A signed certificate issued in 2020 accompanies the work. Edition 2/3. Archival pigment print mounted on aluminum and framed, 208 x 148 cm including frame.

Provenance

Willas Contemporary, Stockholm.
Private Collection, Sweden.

More information

Jimmy Nelson began his career as a photographer in 1987 and has since travelled the world documenting indigenous peoples and isolated places. With his images, Nelson wants to provoke a discussion about what the future will look like for these remote and isolated cultures. Many of them are facing the effects of climate change, global industrial expansion and conflict.

Jimmy Nelson is an internationally acclaimed photographer, set designer and director.
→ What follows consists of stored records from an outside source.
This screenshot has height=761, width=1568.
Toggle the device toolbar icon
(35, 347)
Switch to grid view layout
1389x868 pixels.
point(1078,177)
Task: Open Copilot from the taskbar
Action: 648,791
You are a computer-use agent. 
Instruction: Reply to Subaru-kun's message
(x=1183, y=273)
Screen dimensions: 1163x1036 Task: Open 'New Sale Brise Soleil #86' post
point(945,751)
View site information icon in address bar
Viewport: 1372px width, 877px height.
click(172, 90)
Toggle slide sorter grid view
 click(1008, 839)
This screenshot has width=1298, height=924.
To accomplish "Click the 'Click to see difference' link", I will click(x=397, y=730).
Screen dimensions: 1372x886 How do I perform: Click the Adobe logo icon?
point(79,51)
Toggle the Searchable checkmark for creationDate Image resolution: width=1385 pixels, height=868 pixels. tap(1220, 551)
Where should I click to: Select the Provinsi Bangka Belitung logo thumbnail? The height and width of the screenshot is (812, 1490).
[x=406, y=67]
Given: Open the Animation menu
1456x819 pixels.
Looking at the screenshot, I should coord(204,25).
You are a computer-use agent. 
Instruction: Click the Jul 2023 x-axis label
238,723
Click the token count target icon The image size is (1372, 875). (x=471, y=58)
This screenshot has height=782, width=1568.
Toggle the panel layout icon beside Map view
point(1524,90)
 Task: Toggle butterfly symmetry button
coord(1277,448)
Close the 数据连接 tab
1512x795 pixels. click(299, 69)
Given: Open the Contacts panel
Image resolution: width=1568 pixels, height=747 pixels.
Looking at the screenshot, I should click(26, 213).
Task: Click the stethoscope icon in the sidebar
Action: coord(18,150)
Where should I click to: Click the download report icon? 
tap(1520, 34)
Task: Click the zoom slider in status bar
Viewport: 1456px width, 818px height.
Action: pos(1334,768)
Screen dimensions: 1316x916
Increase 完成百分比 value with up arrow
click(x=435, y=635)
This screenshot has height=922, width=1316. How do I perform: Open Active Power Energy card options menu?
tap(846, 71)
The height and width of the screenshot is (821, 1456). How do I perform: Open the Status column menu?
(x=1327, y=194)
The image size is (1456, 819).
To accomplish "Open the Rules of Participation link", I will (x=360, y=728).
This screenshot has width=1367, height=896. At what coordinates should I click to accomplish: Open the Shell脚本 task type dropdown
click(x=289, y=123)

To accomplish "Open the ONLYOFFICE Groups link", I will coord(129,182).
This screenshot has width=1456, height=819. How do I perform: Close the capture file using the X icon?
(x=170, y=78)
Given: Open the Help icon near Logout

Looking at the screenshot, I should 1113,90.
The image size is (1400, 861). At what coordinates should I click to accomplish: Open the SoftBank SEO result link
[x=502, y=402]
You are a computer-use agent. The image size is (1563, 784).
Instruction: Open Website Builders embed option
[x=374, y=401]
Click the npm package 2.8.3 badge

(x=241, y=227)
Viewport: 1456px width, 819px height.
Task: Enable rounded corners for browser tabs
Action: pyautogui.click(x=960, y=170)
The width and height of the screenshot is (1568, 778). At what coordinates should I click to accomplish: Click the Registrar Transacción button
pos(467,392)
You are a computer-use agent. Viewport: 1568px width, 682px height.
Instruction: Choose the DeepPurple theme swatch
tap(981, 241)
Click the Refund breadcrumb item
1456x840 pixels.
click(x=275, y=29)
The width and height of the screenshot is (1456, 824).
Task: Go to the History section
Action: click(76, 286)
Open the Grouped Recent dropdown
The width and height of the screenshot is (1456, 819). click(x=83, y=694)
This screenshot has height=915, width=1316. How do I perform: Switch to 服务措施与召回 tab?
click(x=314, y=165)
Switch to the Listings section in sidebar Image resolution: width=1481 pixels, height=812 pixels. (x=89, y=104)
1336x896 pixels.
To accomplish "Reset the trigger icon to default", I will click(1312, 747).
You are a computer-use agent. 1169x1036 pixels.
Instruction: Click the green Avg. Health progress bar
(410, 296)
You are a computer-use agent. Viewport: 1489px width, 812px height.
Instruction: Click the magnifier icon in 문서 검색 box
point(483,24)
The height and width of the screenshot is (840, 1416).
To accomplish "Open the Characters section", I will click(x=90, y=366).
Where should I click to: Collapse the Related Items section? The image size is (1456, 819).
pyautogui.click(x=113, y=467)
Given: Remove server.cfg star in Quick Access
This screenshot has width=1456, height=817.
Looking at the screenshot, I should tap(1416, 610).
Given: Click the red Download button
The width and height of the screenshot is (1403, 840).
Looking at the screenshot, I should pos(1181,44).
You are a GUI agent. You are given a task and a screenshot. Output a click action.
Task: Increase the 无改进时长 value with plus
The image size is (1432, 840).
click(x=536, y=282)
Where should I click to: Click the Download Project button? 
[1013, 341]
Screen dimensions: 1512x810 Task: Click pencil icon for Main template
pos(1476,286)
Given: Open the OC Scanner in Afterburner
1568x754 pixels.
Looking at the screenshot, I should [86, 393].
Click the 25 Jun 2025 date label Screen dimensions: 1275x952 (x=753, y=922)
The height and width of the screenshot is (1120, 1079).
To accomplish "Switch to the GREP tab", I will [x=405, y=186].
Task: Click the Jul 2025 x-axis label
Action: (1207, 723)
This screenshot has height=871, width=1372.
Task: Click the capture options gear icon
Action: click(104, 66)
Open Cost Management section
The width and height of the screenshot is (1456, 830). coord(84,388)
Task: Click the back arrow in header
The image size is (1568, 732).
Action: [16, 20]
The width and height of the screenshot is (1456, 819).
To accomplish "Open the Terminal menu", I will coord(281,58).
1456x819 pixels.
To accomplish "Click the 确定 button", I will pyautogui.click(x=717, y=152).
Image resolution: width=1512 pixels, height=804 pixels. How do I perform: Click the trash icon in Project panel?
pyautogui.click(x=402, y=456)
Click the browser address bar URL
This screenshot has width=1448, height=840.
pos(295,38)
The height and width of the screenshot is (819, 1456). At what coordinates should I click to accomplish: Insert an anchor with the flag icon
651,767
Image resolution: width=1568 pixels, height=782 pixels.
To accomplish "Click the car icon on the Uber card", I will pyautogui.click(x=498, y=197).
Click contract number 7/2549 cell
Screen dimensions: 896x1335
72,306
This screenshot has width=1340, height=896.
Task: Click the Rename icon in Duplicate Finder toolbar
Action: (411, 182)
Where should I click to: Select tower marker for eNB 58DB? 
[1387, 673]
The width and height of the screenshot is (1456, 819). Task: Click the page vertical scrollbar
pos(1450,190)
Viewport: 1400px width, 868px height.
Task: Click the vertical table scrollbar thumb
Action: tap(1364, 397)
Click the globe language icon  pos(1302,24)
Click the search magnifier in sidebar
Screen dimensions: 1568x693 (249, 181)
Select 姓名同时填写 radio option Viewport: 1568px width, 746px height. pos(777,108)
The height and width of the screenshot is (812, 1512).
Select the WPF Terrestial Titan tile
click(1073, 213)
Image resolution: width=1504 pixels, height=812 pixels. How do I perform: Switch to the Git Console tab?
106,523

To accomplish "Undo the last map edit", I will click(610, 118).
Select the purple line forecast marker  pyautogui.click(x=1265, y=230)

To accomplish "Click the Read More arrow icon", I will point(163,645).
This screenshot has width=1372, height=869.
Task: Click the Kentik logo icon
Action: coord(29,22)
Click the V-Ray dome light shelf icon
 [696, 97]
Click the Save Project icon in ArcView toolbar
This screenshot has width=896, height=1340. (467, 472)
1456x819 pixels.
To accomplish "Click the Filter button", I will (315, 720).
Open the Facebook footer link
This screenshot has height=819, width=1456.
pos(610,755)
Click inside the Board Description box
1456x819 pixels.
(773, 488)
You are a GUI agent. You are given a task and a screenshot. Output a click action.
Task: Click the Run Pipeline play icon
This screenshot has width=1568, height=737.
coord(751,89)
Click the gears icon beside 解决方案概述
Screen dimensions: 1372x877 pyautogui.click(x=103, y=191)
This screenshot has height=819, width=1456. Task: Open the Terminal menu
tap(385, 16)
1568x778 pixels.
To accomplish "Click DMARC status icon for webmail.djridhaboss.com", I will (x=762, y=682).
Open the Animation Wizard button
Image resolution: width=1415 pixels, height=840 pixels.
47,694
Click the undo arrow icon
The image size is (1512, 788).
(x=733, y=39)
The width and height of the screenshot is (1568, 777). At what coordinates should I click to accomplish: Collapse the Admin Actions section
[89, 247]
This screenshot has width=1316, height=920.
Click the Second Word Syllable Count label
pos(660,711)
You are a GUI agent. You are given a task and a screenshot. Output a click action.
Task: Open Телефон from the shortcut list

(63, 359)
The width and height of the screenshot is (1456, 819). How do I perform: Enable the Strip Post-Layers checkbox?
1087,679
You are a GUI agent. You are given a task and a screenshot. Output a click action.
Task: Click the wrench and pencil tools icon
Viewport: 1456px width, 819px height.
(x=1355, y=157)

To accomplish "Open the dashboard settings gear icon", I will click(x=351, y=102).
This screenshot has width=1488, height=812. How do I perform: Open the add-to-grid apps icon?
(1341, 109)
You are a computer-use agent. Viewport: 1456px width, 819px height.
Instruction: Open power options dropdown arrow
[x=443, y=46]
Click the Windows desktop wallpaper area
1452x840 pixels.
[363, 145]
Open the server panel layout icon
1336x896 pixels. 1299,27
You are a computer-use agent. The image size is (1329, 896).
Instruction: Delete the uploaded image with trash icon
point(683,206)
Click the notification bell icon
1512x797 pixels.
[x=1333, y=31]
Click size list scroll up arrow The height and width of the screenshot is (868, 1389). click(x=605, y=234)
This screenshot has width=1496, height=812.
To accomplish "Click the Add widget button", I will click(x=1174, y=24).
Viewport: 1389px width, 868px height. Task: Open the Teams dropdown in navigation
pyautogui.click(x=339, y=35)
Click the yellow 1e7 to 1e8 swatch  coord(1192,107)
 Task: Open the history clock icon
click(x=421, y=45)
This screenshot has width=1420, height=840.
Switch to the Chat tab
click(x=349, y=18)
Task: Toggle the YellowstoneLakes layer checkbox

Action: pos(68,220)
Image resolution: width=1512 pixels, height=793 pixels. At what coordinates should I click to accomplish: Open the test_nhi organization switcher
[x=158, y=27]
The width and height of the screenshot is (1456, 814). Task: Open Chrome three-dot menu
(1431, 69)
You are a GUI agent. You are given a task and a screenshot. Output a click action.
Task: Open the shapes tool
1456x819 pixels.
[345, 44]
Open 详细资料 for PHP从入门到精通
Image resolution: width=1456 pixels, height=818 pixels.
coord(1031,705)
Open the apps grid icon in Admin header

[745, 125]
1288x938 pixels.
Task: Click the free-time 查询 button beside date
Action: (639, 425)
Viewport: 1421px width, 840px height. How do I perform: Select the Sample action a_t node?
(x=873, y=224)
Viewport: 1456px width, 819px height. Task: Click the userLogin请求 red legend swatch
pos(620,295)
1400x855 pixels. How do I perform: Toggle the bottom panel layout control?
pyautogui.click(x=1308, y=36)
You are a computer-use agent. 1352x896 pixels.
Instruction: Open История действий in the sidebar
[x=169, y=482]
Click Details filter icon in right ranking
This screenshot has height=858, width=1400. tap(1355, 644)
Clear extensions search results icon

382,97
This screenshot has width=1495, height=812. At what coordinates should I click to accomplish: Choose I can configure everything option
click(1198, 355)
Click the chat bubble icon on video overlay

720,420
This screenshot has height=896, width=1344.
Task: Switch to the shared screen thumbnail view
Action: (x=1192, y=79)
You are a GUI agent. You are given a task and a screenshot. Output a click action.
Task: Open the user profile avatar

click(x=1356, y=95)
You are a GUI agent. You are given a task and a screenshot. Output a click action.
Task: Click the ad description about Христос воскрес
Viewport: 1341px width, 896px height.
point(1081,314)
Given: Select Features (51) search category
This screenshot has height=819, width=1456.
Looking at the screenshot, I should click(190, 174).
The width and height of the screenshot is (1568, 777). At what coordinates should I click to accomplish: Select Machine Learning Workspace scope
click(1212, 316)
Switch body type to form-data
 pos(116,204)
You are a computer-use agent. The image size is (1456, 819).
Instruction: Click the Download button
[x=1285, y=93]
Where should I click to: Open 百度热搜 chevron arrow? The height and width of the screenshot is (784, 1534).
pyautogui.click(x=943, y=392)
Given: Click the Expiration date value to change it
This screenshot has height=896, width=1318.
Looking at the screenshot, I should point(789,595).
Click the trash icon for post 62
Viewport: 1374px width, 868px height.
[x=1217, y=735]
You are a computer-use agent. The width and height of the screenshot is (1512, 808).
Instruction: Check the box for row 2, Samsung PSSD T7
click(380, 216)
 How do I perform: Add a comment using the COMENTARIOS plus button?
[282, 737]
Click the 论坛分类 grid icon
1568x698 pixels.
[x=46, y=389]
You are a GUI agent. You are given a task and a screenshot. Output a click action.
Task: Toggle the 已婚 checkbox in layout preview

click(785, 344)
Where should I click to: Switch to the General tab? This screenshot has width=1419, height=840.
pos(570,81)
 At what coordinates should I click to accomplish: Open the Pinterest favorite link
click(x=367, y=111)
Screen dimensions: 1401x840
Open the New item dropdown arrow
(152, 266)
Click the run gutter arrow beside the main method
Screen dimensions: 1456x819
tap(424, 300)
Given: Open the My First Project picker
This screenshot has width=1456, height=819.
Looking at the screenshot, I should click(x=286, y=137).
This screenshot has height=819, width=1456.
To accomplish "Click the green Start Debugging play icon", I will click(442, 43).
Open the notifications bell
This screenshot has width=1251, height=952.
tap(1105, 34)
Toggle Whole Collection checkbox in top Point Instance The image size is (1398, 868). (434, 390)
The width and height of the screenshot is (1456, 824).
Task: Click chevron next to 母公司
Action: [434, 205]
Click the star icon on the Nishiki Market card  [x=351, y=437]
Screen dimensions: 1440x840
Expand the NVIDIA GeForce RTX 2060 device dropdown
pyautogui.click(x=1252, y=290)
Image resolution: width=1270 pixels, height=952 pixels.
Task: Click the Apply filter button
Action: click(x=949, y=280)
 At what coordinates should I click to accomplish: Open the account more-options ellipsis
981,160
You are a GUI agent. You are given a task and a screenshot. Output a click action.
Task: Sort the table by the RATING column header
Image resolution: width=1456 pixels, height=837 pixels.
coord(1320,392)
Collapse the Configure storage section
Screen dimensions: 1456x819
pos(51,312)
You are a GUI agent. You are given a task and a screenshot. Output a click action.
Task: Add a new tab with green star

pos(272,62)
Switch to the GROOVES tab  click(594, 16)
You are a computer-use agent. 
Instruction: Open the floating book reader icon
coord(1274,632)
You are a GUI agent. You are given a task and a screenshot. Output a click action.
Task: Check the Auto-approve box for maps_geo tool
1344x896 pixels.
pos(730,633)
He works extremely meticulously on each image and can take days to realise his vision. In autumn 2019, around 100 of his images were shown in a major exhibition at Fotografiska in Stockholm. He is represented in Sweden by Willas Contemporary and has exhibited at galleries and institutions in Germany, the Netherlands, the UK, Italy, France and elsewhere.

Nelson has described his childhood as filled with warmth, love and adventure as he accompanied his father on geological expeditions in different regions. However, his school years at boarding school were a difficult time that left him feeling exposed, vulnerable and disconnected from the outside world. A trip to Tibet at the age of 18, inspired by Tintin's adventures, was a dramatic turnaround for the better. His father had given him a Zenith B camera and some rolls of 35 mm film. This is how he found his way to photography. Since then, his travels have taken him to far-flung places, where he has captured the beauty of people proud of their cultural heritage. Initially, Jimmy Nelson was drawn to indigenous peoples because they reminded him of the safety and warmth he experienced as a child.

Today, Jimmy Nelson continues to travel the world, pushing himself to the limit, both physically and emotionally. His goal is to portray the beauty and resilience of the human spirit and to tell a story of global unity and kinship - a story that the world needs to embrace more than ever before.